I recently read an article, about the writer telling why he writes. And it was amusing to know that he wrote for 6 years straight with almost no follows and no public eye.

His blog although on the web, was untouched by anyone’s sight.

That got me think, why do I draw…

I really don’t know…  I started drawing as a child. I used to draw in my school books, behind my exam papers and once in a while, our teachers asked us to make posters for school notice boards or parent teacher meetings etc.

So that was the start. And also the only time when my art was not contaminated of greed. Now that I have come to think of it. Back in my childhood, i drew to increase my skills, I wanted to do realistic work, I just wanted to get better, I just wanted to draw.

But, now, I want to sell my drawings, I want to make a lot of them as quickly as possible, and sell them off for more than they are worth.

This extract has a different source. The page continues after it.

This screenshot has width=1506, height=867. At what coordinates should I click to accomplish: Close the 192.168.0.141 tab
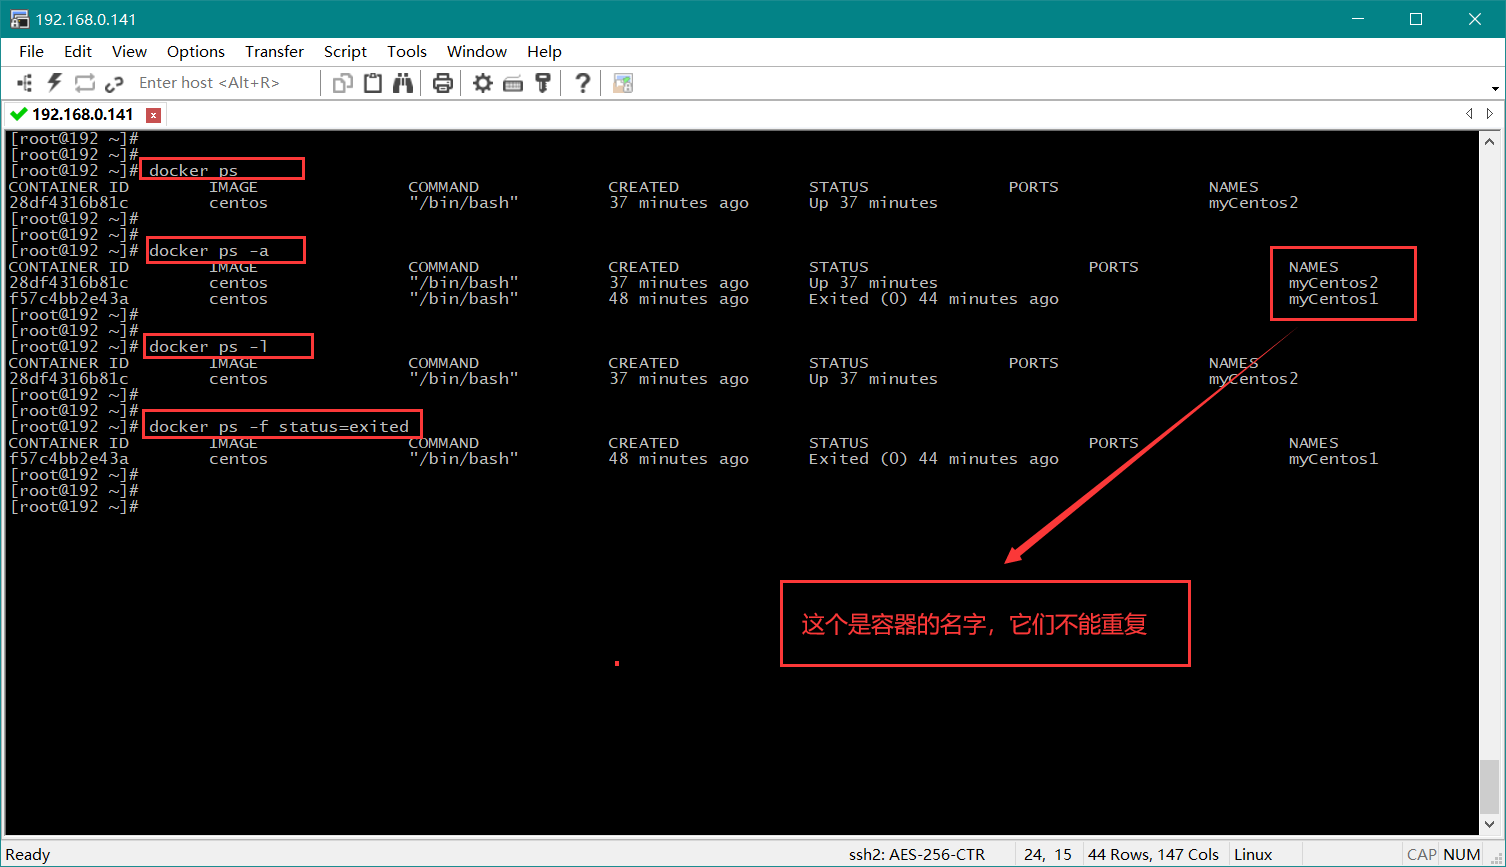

And somewhere in this greed, it seems that my work lost its gist, my paintings seem lifeless, motionless, as if they were actually done in a hurry.

And i guess that is exactly what they mean when they say greed is bad, your life becomes lifeless.

The kind of photo realism, I wish to do requires patience, and observation, it requires an eye for detail, and I am the opposite of patience, I am impatient.

No wonder patience is the key to success, and in my case it really is.

To step up the drawing game, get some patience and use you sense of sight. Take it from someone who has neither.

For all of us to be inspired.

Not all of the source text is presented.